Not only does my yard look terrible, but then he tracks dirt all in my house. Any ideas on how to make the digging stop?


Sent from Petguide.com Free App


----------



## WGSD Nikko (Jul 24, 2013)

Does he have a lot of toys out there? I am no expert, but my 5 month old digs when he is bored and is looking for something to do. He also loves chasing bugs and that has made him dig after them. I have just had to find a toy he loves and let him spend his time chewing on that instead of getting in trouble digging and redirecting him when he stops playing and starts digging. 

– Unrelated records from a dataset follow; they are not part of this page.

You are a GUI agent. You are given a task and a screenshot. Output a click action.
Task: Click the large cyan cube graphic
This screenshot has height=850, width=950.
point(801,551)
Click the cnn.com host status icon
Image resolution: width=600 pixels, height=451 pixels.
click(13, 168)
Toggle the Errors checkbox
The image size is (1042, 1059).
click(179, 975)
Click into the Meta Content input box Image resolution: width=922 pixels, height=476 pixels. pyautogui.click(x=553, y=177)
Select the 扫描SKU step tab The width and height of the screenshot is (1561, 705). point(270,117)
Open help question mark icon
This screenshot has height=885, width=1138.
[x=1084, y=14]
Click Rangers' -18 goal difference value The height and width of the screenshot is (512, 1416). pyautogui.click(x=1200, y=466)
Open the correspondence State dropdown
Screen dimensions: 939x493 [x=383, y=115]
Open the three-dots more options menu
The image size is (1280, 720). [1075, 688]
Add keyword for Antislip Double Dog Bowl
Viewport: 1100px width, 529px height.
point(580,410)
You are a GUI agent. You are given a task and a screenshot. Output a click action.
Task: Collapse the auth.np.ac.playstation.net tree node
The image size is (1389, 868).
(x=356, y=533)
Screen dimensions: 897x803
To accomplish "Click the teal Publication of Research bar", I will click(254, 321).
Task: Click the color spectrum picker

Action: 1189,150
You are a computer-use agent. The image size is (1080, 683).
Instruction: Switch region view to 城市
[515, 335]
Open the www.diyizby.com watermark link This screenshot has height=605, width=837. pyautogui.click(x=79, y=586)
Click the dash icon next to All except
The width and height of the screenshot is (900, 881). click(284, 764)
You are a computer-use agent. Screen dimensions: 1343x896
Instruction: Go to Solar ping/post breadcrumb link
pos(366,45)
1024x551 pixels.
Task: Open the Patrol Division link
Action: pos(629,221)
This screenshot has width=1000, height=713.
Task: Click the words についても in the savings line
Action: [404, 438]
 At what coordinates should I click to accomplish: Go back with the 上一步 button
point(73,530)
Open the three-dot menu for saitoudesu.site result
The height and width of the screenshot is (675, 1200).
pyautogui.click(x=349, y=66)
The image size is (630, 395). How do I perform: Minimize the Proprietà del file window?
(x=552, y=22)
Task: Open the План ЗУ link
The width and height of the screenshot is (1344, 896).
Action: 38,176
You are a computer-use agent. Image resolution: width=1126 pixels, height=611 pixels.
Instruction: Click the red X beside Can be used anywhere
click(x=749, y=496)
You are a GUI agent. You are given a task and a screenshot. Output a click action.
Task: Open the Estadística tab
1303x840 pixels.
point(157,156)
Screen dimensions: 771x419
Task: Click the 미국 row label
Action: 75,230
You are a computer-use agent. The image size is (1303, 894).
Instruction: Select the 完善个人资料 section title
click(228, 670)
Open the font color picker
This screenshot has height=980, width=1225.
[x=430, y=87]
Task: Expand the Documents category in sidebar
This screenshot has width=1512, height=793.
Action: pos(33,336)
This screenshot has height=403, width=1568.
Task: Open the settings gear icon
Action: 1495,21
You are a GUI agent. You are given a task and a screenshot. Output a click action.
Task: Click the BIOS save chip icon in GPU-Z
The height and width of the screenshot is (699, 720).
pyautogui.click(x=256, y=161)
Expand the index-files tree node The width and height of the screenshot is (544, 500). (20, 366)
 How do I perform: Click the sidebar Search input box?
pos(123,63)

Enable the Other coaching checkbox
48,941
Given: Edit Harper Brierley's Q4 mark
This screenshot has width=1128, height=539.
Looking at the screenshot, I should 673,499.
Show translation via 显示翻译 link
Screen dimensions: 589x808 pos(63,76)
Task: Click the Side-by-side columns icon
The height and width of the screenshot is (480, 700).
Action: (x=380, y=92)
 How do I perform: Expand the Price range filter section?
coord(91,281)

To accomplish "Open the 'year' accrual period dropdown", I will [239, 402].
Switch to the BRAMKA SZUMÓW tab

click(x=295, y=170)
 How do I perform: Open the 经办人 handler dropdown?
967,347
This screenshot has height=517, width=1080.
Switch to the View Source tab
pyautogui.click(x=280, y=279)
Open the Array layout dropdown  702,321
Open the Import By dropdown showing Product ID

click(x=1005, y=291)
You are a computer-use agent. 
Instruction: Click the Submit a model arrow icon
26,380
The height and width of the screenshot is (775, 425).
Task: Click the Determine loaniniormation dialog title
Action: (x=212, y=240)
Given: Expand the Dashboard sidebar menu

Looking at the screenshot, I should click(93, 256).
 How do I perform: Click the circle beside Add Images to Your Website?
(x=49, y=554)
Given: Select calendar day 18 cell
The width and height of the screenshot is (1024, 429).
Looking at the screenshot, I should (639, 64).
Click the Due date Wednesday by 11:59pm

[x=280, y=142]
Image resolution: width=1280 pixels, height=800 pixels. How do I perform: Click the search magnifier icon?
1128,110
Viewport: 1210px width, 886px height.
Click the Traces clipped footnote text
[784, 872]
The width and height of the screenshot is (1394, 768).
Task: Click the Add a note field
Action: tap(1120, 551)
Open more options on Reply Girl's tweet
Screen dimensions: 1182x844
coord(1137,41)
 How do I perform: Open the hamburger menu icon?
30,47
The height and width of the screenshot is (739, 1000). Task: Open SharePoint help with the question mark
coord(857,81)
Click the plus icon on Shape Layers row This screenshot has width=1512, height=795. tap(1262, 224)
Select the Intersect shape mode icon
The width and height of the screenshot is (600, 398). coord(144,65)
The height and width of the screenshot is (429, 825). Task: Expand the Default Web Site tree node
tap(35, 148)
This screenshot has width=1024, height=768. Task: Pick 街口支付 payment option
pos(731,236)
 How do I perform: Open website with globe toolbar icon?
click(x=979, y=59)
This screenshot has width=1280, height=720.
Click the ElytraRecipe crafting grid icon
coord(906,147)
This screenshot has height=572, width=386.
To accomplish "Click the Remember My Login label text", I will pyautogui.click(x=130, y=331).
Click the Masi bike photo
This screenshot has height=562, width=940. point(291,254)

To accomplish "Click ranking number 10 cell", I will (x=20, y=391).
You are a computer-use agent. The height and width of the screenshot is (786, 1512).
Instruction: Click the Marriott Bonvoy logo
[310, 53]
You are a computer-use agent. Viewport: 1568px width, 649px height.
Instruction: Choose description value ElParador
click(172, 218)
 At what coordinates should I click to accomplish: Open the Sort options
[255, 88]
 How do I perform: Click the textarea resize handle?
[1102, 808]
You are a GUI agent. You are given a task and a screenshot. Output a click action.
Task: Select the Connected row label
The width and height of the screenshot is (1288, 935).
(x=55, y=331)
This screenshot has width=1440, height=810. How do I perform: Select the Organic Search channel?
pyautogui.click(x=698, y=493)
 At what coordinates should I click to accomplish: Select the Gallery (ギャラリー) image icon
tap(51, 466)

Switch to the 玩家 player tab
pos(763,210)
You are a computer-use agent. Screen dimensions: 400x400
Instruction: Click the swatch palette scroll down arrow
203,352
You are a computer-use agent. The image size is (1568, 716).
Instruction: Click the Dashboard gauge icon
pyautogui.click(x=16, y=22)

Sent from Petguide.com Free App


----------



## Chantald (Jul 23, 2013)

WGSD Nikko said:


> Does he have a lot of toys out there? I am no expert, but my 5 month old digs when he is bored and is looking for something to do. He also loves chasing bugs and that has made him dig after them. I have just had to find a toy he loves and let him spend his time chewing on that instead of getting in trouble digging and redirecting him when he stops playing and starts digging.
> 
> He's always supervised outside, and lots of time we're playing, but if I take 5 minutes to check my phone or to smoke a cigarette/drink a cup of coffee, he runs to the back of the yard and digs.
> 
> ...


I know the toys migrate from house to yard to house and back and forth, so sometimes there are more toys than others. I'll make sure to bring more toys outside though as needed and continue to redirect. 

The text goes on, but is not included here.